### WHAT YOU SHOULD DO
For the data below, give again exactly the lines from the one containing "Select short output" through the one containing "Given: Click the Canvas", both ends included, and no others.

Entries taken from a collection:
◇ ◇ ◇
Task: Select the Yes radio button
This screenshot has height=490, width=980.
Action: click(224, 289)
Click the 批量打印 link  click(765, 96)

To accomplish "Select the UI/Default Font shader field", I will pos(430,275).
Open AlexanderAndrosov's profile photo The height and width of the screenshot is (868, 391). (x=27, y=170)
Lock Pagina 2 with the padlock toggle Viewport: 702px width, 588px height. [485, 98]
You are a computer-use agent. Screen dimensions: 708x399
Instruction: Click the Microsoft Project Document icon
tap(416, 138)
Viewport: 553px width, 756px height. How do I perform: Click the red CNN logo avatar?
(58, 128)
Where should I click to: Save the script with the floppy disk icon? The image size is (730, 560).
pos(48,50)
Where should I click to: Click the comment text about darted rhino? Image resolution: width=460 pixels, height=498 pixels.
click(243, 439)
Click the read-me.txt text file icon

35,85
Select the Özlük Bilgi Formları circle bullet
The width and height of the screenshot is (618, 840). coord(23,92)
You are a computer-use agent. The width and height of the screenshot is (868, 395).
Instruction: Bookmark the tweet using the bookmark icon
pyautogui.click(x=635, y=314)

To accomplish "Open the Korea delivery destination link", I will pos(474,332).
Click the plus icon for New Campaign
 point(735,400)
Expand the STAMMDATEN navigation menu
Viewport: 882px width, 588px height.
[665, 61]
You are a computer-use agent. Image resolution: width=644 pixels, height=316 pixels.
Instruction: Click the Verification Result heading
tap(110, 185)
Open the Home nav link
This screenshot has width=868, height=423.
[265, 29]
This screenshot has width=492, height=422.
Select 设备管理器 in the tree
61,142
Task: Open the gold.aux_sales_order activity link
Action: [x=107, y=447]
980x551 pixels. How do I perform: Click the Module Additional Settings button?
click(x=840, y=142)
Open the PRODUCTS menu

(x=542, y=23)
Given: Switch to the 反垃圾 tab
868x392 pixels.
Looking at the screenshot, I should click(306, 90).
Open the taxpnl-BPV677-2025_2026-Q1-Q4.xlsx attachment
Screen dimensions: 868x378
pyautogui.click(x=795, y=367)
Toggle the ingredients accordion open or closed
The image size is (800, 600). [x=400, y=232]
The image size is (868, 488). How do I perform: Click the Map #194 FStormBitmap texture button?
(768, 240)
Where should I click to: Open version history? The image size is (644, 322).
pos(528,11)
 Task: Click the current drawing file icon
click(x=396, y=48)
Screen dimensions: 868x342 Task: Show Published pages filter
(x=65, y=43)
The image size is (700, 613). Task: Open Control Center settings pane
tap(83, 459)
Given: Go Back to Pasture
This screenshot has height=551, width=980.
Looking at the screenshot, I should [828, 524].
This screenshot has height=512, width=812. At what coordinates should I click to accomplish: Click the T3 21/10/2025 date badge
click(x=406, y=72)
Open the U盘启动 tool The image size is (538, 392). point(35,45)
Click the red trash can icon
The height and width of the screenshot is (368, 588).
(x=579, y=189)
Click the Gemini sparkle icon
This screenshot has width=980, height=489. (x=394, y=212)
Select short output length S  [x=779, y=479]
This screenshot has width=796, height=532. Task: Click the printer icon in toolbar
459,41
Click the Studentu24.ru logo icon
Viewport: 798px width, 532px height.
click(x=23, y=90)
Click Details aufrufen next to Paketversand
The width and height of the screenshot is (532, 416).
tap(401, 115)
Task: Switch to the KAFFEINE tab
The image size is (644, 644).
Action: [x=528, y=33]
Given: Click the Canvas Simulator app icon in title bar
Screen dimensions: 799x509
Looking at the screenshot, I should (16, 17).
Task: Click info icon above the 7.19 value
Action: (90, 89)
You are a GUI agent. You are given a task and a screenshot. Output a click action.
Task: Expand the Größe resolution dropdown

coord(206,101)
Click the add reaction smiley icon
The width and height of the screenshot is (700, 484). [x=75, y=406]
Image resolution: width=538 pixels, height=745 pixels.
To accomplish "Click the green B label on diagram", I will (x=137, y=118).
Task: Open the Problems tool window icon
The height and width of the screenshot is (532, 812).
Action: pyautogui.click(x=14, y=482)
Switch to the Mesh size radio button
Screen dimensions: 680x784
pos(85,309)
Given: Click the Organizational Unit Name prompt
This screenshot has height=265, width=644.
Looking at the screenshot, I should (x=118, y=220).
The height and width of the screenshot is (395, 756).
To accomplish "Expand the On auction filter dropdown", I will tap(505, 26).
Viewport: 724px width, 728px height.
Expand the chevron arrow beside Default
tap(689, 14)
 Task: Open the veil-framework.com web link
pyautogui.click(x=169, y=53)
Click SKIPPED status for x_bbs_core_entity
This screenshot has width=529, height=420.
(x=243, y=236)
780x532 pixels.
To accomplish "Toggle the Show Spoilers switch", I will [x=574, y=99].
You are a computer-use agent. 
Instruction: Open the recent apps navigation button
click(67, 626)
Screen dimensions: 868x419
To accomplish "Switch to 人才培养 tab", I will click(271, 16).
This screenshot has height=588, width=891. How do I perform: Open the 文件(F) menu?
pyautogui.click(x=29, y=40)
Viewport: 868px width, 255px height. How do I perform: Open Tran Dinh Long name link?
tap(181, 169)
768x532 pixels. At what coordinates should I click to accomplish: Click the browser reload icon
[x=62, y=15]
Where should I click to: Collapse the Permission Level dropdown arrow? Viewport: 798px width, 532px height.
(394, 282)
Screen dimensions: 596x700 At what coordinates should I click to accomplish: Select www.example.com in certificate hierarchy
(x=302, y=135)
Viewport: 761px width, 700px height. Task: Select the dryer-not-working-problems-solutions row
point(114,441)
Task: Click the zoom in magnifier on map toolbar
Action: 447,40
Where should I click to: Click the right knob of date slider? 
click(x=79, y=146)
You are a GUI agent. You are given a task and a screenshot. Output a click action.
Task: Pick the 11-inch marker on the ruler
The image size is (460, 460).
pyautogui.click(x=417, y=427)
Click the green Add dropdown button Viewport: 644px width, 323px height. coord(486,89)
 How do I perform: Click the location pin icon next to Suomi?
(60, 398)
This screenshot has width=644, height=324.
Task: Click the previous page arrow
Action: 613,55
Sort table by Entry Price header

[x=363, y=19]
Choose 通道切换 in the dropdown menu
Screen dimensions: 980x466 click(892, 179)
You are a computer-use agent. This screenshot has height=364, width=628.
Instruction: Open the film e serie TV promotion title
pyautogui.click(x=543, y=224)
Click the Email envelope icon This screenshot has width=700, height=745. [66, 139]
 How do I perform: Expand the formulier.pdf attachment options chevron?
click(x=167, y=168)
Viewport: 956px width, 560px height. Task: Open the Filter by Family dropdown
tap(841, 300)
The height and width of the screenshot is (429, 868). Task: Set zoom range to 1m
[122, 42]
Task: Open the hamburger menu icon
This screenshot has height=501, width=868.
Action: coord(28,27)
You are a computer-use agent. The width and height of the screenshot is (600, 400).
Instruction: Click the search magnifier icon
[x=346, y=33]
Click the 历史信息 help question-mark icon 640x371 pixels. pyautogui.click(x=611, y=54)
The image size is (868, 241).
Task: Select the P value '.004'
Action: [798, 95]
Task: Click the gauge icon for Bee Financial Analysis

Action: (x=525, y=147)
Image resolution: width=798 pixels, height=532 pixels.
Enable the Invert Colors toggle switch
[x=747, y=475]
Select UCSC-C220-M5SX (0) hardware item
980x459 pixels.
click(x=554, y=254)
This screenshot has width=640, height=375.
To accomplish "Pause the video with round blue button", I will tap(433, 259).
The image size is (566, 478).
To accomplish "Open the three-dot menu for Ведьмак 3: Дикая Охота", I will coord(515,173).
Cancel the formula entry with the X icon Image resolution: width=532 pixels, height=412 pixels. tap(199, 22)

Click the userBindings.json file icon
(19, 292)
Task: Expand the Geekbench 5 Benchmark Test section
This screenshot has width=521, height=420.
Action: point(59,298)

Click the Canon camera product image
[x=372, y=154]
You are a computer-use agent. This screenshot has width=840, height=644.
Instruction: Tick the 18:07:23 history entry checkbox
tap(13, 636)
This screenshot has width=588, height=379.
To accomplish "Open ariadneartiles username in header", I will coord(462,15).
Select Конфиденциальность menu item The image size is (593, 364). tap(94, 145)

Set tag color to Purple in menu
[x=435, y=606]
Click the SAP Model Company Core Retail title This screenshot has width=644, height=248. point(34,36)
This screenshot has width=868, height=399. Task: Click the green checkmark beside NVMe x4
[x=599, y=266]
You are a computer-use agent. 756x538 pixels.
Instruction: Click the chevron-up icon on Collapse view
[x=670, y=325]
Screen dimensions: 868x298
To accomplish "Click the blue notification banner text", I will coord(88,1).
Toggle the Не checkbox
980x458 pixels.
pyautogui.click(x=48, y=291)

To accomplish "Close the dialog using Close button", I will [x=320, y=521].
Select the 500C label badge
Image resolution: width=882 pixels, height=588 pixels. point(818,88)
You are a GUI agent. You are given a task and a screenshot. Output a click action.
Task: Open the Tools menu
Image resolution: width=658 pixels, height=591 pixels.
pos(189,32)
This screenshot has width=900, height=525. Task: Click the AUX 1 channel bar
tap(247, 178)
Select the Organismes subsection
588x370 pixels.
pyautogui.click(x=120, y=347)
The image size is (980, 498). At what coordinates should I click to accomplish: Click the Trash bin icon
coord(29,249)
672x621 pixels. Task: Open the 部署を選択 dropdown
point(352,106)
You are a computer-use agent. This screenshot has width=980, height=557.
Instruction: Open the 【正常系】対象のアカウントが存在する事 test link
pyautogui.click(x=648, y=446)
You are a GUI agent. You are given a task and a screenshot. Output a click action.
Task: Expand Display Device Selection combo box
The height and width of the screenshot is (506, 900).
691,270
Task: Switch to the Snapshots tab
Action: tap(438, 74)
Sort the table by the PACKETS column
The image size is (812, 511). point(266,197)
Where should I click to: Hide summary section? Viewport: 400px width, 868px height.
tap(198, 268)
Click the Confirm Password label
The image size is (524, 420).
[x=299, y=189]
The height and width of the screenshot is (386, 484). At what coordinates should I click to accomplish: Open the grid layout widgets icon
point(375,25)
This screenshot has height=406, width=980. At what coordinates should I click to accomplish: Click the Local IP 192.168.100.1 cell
◇ ◇ ◇
### RESULT
Select short output length S  [x=779, y=479]
This screenshot has width=796, height=532. Task: Click the printer icon in toolbar
459,41
Click the Studentu24.ru logo icon
Viewport: 798px width, 532px height.
click(x=23, y=90)
Click Details aufrufen next to Paketversand
The width and height of the screenshot is (532, 416).
tap(401, 115)
Task: Switch to the KAFFEINE tab
The image size is (644, 644).
Action: [x=528, y=33]
Given: Click the Canvas Simulator app icon in title bar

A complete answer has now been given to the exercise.